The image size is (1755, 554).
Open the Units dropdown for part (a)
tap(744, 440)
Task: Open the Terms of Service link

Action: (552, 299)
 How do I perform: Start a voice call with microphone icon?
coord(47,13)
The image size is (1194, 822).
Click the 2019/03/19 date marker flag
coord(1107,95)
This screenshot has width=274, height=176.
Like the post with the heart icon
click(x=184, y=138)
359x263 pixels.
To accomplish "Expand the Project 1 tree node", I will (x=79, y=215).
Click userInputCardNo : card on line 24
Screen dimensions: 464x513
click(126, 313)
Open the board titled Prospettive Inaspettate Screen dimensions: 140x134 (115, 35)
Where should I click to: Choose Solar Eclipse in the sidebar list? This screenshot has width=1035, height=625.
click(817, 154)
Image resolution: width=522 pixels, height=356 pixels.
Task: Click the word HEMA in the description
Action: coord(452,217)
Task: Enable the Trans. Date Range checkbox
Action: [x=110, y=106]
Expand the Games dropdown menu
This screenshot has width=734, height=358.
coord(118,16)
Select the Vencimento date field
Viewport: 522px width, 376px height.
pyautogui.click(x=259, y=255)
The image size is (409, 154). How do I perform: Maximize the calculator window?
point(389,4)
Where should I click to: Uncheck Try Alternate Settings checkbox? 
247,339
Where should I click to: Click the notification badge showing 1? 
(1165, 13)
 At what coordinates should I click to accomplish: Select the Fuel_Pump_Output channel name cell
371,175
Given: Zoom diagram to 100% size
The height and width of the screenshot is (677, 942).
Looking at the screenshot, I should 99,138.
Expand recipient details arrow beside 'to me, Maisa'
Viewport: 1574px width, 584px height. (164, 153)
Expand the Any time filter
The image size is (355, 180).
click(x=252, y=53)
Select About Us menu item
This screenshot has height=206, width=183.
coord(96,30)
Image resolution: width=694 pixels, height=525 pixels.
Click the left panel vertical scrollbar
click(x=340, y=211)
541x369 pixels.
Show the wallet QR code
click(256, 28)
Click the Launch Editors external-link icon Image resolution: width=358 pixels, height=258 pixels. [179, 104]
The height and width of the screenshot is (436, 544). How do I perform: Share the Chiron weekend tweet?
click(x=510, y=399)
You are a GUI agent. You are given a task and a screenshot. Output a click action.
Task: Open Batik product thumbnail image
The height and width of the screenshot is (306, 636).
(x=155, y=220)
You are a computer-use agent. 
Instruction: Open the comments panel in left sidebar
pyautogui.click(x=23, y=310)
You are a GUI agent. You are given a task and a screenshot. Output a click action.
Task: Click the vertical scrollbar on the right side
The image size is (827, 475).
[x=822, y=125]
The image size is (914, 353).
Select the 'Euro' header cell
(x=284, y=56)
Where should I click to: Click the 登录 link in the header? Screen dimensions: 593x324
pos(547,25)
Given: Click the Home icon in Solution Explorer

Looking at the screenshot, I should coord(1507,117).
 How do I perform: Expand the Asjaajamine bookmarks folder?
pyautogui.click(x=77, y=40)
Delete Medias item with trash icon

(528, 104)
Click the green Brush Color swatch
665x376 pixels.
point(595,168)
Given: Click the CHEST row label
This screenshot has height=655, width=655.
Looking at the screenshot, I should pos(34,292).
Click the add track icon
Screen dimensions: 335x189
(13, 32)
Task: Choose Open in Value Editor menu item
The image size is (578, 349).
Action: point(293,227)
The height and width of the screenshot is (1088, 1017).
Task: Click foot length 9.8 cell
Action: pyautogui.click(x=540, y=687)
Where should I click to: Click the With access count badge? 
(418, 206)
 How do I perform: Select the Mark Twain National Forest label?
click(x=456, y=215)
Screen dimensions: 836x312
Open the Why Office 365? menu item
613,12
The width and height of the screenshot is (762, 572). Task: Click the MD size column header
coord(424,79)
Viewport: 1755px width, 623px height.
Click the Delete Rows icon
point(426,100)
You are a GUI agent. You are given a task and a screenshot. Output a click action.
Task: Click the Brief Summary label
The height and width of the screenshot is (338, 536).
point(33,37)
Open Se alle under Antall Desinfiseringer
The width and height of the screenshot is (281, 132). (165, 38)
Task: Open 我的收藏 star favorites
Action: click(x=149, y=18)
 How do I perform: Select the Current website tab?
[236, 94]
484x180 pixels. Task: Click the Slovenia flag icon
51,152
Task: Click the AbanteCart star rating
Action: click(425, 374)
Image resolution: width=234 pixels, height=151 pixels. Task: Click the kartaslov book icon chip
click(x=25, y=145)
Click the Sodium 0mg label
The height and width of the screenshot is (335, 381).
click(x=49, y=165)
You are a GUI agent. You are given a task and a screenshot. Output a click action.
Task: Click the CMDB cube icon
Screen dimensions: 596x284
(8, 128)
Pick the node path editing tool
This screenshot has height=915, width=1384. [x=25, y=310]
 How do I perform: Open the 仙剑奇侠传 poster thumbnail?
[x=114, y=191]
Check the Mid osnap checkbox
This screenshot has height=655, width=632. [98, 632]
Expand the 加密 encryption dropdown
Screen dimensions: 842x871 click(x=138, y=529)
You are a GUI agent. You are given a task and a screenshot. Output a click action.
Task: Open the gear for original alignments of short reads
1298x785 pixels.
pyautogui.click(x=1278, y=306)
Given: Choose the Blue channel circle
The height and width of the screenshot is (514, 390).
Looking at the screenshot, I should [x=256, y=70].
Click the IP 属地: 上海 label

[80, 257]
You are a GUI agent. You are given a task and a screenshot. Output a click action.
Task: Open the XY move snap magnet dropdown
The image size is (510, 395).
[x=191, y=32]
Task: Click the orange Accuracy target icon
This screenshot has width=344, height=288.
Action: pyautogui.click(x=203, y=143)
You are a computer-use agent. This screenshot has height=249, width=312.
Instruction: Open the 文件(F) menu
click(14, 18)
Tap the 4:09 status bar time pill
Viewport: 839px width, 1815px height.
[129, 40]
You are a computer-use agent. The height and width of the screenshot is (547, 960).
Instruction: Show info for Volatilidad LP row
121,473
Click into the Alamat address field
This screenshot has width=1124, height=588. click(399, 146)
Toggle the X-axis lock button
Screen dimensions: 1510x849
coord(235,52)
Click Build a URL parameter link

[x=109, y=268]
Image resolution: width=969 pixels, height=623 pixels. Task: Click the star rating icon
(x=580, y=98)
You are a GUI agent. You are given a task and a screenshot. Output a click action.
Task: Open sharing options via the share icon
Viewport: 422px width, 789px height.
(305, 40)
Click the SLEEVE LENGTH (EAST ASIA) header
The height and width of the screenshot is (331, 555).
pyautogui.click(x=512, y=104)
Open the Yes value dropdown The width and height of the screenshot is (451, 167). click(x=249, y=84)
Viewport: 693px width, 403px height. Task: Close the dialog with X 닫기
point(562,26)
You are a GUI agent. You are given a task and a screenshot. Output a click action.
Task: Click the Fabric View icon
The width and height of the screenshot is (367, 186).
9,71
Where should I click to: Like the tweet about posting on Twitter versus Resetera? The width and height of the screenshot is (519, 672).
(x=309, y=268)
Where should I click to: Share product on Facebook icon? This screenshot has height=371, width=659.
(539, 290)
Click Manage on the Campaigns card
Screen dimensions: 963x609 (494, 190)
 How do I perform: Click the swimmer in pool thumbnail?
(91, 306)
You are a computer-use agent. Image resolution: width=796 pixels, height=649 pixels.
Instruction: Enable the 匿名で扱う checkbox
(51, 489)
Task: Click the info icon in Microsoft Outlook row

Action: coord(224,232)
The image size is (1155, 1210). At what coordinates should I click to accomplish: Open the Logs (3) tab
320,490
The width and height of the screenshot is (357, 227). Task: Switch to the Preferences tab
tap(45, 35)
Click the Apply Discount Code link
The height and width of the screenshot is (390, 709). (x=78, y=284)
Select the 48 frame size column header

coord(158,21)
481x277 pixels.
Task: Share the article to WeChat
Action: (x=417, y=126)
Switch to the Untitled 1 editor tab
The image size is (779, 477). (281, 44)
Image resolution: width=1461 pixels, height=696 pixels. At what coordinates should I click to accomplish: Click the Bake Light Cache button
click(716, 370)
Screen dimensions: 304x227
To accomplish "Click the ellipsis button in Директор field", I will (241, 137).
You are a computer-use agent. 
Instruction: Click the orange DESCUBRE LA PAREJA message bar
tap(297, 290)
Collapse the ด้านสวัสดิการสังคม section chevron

────────────────

**Task statement:**
Once you find the line with "Task: Click the Fabric View icon" above, print it and every line after it up to and including the line with "You are a computer-use agent. Image", exactly as written and nothing else.

**Response to the task:**
Task: Click the Fabric View icon
The width and height of the screenshot is (367, 186).
9,71
Where should I click to: Like the tweet about posting on Twitter versus Resetera? The width and height of the screenshot is (519, 672).
(x=309, y=268)
Where should I click to: Share product on Facebook icon? This screenshot has height=371, width=659.
(539, 290)
Click Manage on the Campaigns card
Screen dimensions: 963x609 (494, 190)
 How do I perform: Click the swimmer in pool thumbnail?
(91, 306)
You are a computer-use agent. Image resolution: width=796 pixels, height=649 pixels.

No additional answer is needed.